You have the right to request a restriction of your protected health information.  This means you may ask us not to use or disclose any part of your protected health information for the purposes of treatment, payment or healthcare operations.  Your request must state the specific restriction requested and to whom you want the restriction to apply.  In most cases, your physician is not required to agree to a restriction that you may request.  If your physician believes it is in your best interest to permit use and disclosure of your protected health information, your protected health information will not be restricted.  You then have the right to use another Healthcare Professional.  However, we must agree to your request for a restriction on the disclosure of protected health information to a health plan for a payment or health care operations purpose, and the protected health information relates only to a health care item or service for which we have been paid out-of-pocket in full by you or someone on your behalf.

You have the right to request to receive confidential communications from us by alternative means or at an alternative location.  You have the right to obtain a paper copy of this notice from us, upon request, even if you have agreed to accept this notice alternatively i.e. electronically.
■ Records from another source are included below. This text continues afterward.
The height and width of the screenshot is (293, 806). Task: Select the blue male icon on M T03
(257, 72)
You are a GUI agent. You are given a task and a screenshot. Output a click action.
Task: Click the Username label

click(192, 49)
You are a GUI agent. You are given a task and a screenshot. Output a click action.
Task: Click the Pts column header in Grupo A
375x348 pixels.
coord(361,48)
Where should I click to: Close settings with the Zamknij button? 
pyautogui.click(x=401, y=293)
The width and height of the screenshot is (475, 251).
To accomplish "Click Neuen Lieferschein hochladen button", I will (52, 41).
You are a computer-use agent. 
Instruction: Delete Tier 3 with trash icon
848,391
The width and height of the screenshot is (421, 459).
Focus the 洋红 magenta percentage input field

You may have the right to have your physician amend your protected health information.  If we deny your request for amendment, you have the right to file a statement of disagreement with us and we may prepare a rebuttal to your statement and will provide you with a copy of any such rebuttal.

You have the right to receive an accounting of certain disclosures we have made, if any, of your protected health information.
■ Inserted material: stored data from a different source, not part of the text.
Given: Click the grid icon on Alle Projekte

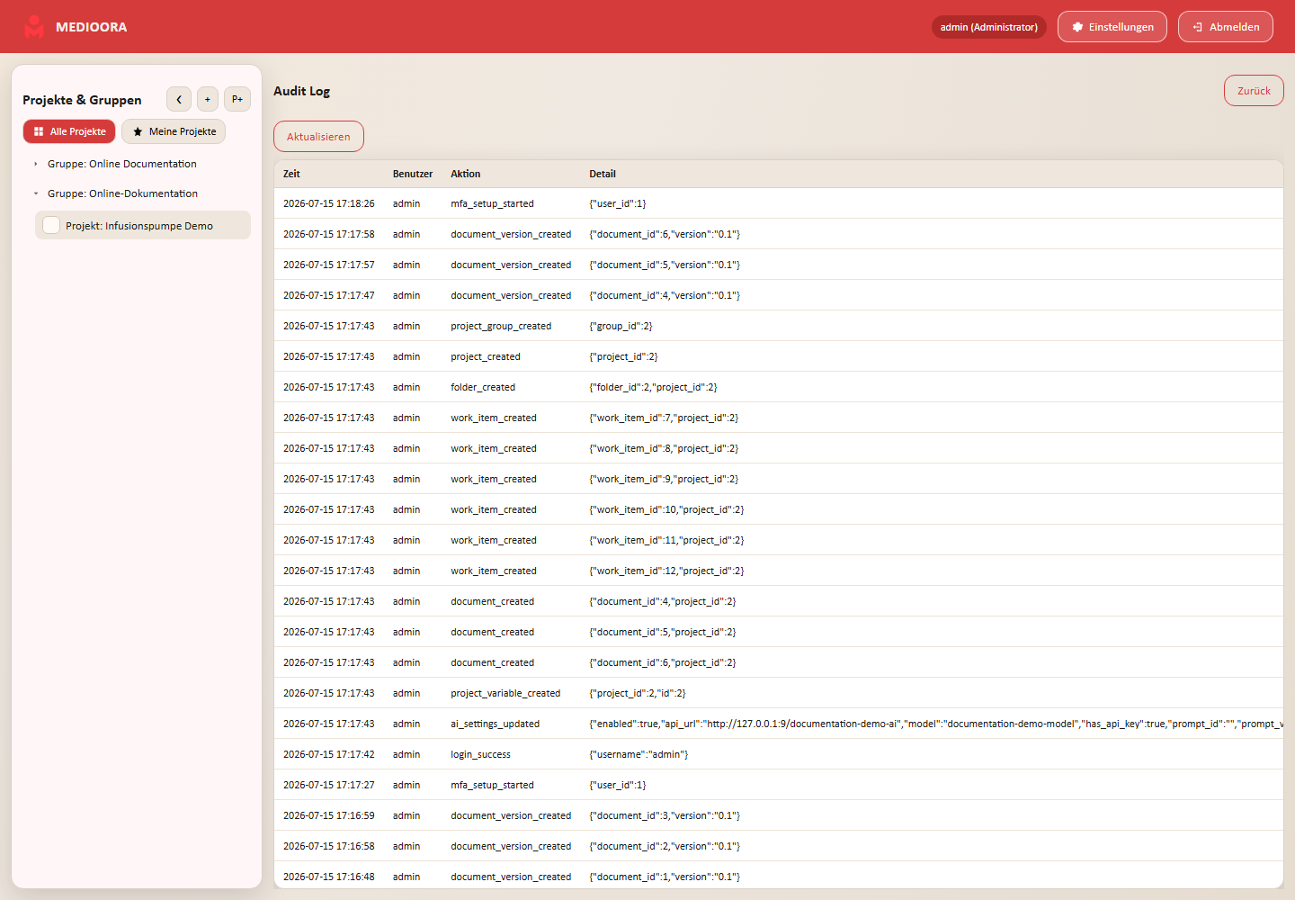Looking at the screenshot, I should point(39,131).
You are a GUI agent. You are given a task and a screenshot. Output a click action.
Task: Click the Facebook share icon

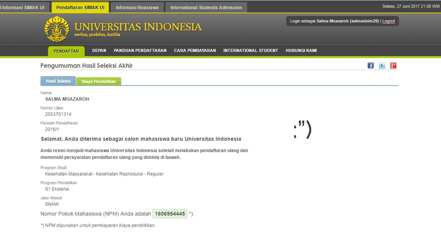pyautogui.click(x=370, y=65)
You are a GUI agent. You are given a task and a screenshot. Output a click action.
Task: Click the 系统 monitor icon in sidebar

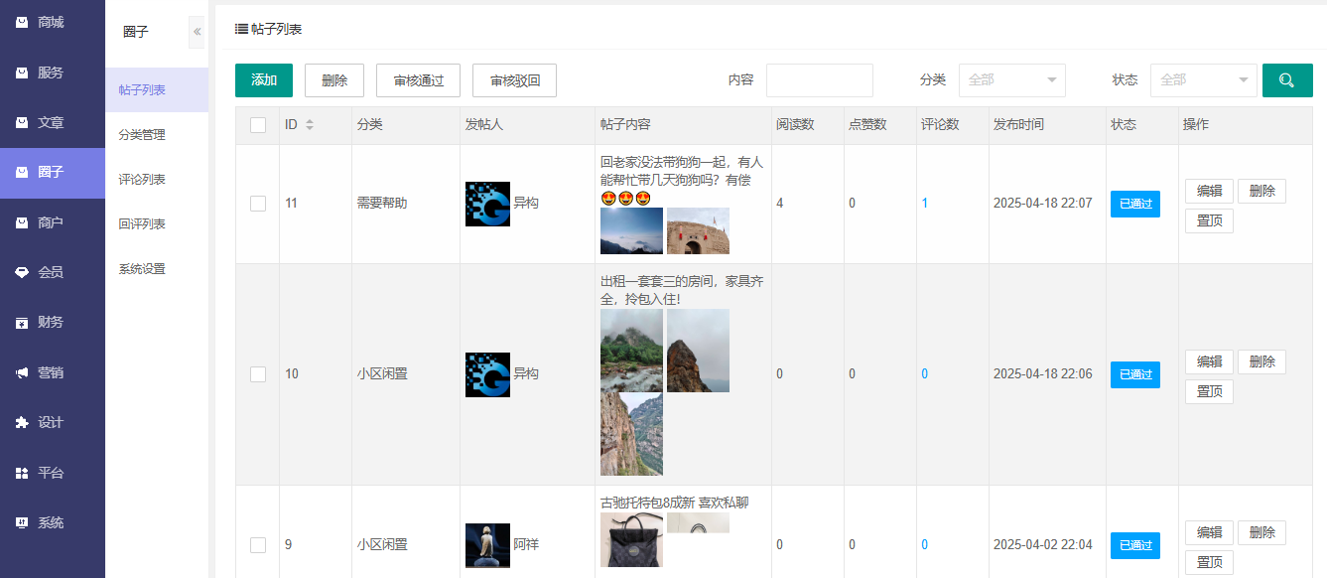pyautogui.click(x=22, y=522)
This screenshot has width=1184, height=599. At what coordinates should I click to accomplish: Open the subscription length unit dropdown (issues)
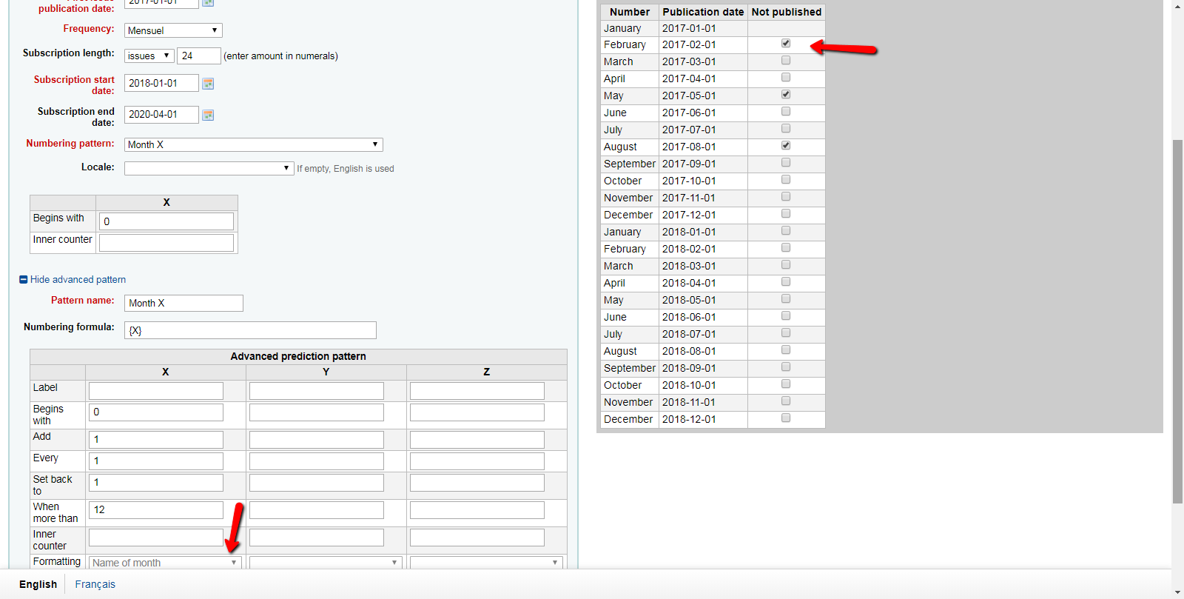tap(149, 56)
  1. How we protect your data

We keep your information safe by encrypting your data, protecting our networks, applications, and systems, and only allowing certain staff access to your data.  We keep your information for ten (10) years at which point we securely destroy it by security erasing or destroying your data.   Data is securely stored in physically secured facilities with limited access. Steps are taken to secure your data logically and physically from loss theft or accidental disclosure when at rest encryption, encryption in transit in our high-level security architecture functions. When your data is no longer needed by the organization or you have requested its removal, the data is then disposed of in a secure manner within ten years.

  1. Changes to this Notice
    We reserve the right to change the terms of this notice. We reserve the right to make the revised or changed notice effective for protected health information we already have about you as well as any information we receive in the future. We will inform you by mail of any changes, and the new notice will be available upon request.  You then have the right to object or withdraw as provided in this notice.
  2. Complaints

You may report a complaint to our Privacy Officer at 3700 Commerce Parkway, Miramar, FL 33025 by mail or call 844-215-4264 or to the Secretary of Health and Human Services if you believe your privacy rights have been violated by us.    We will not retaliate against you for filing a complaint.
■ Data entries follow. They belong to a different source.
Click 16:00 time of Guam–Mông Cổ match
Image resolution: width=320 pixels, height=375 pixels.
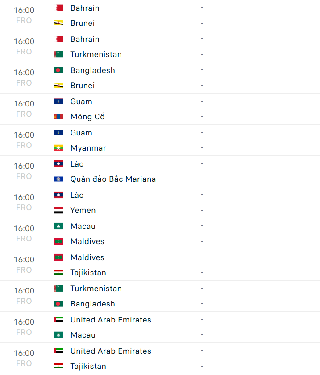pyautogui.click(x=24, y=104)
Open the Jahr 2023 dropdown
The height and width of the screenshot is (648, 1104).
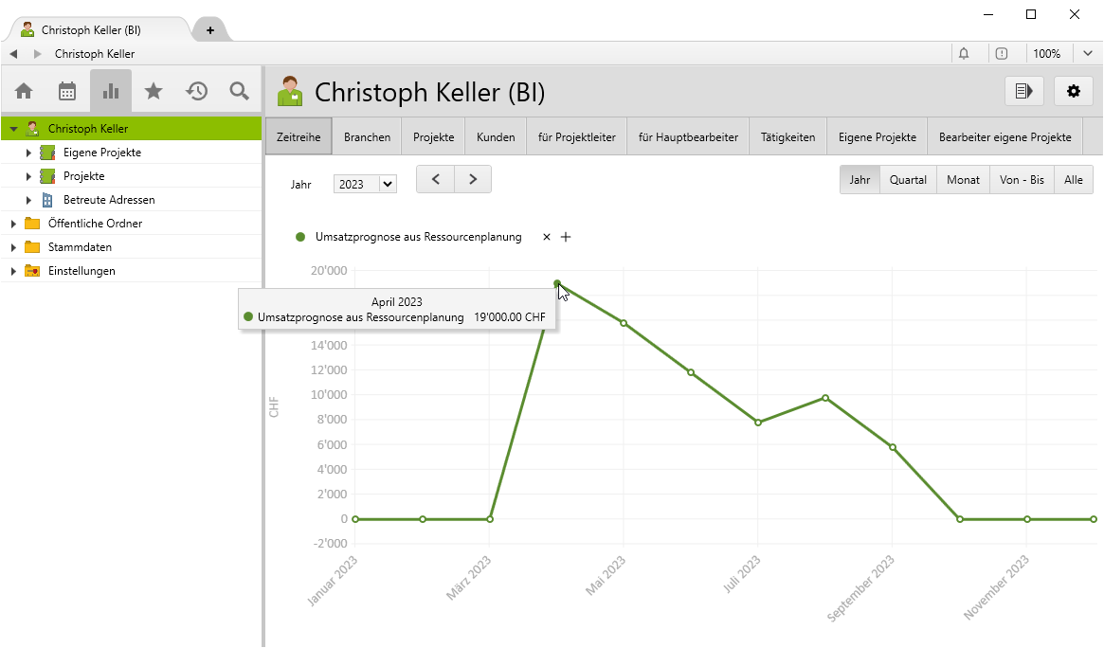point(365,185)

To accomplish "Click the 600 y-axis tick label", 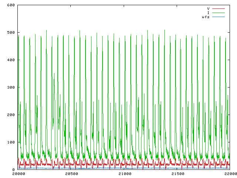I will pos(11,5).
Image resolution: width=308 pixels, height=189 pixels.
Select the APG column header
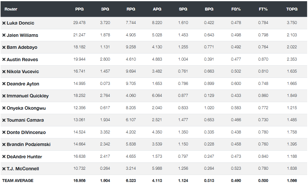(x=157, y=9)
  1. Our Legal Responsibilities

We are required by law to maintain the privacy of protected health information, provide individuals with this notice of our legal duties and privacy practices with respect to protected health information, abide by the terms of this notice, and notify affected individuals following a breach of unsecured protected health information.  If you have any objections to this form or would like further information about your rights or our privacy practices under this notice, please ask to speak with our HIPAA Compliance Officer in person or by phone at our Main Phone Number.


Effective Date:  September 20, 2023.